*** Begin section ***

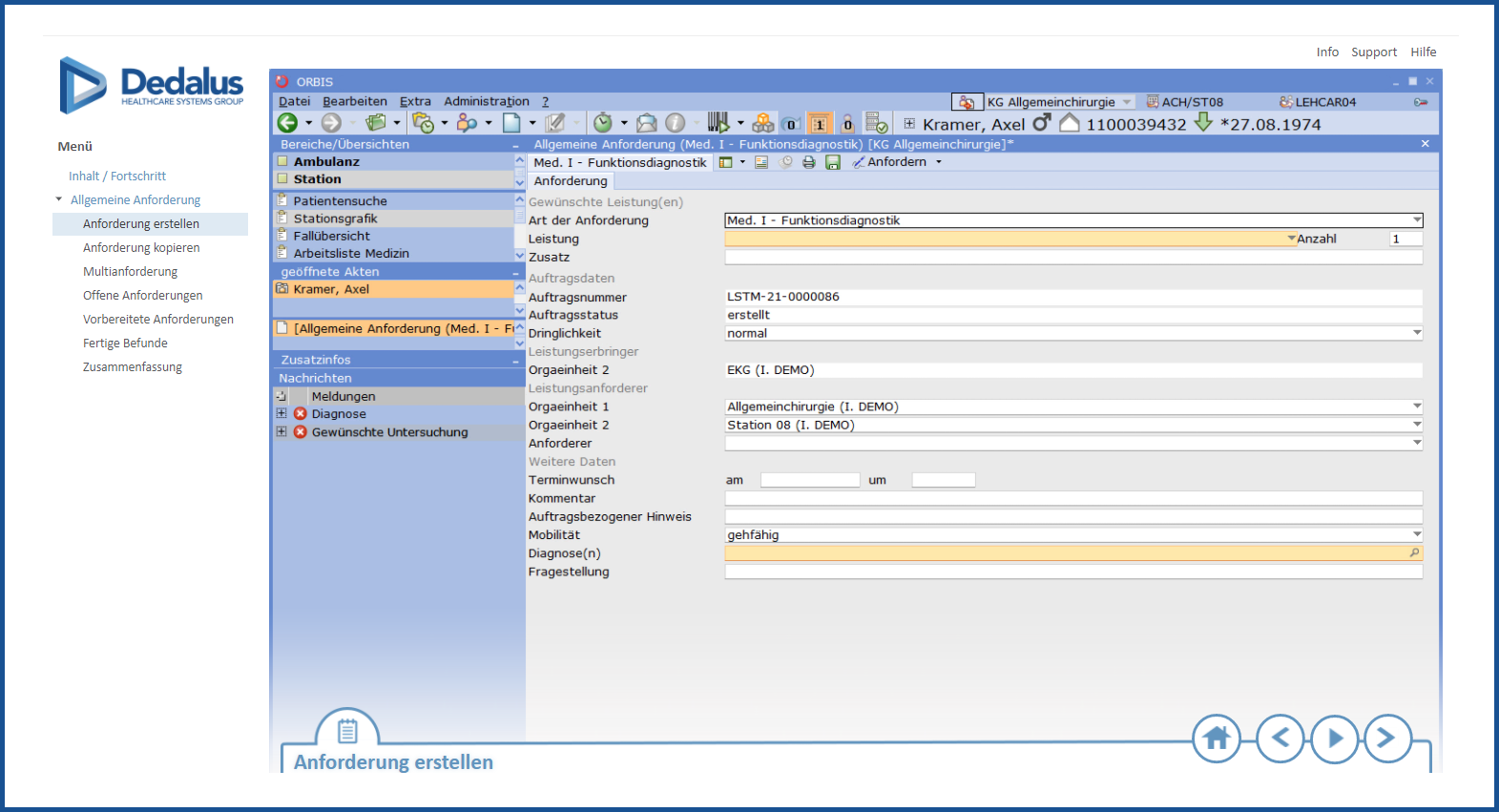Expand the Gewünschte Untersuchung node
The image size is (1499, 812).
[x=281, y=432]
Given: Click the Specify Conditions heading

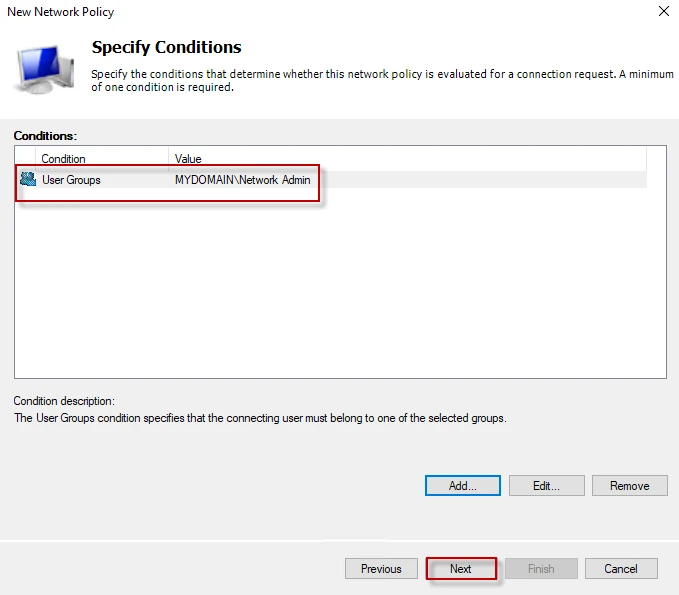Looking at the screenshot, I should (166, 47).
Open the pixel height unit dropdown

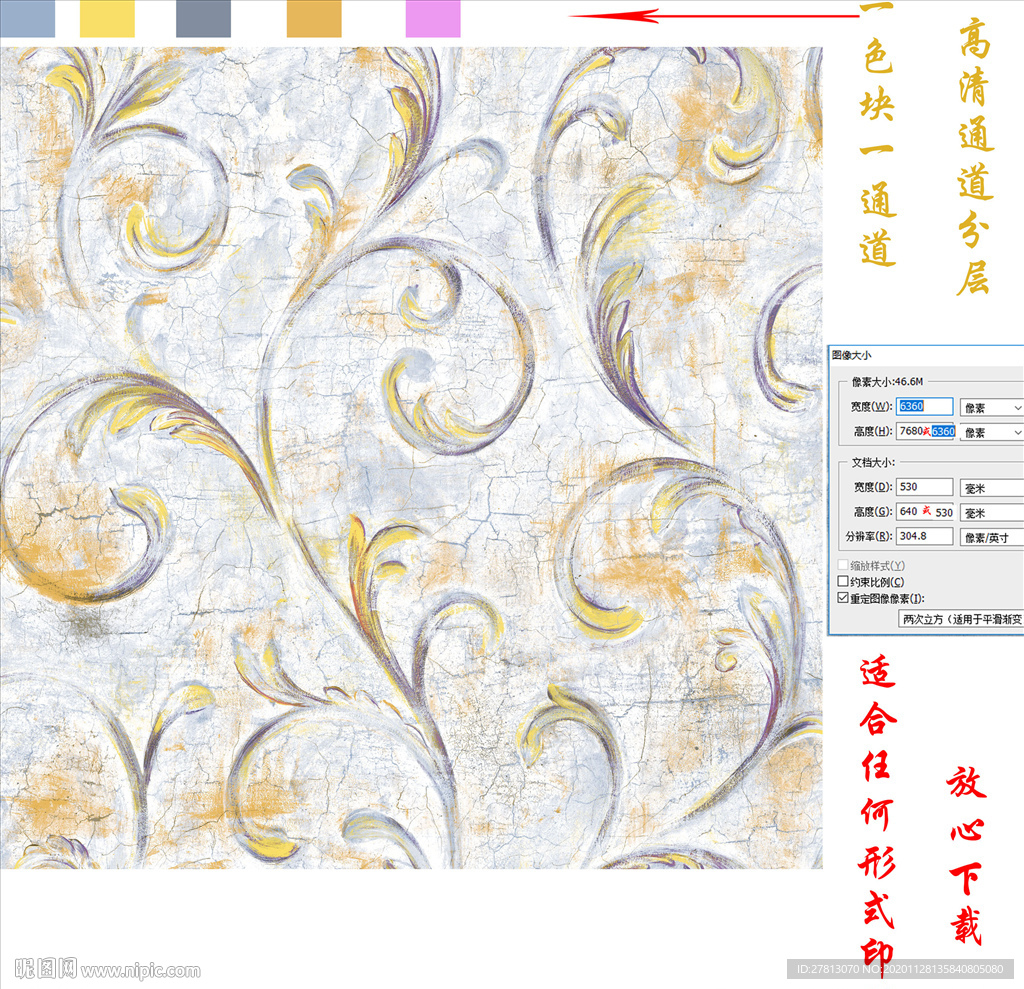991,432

*** End section ***

• Your assignment: Exactly the lines running from the one with "Given: Click the Specify Conditions heading" through the end of the listing above must be output, both ends included. No pictures belong in the output.

• Answer section:
Given: Click the Specify Conditions heading

Looking at the screenshot, I should (166, 47).
Open the pixel height unit dropdown

991,432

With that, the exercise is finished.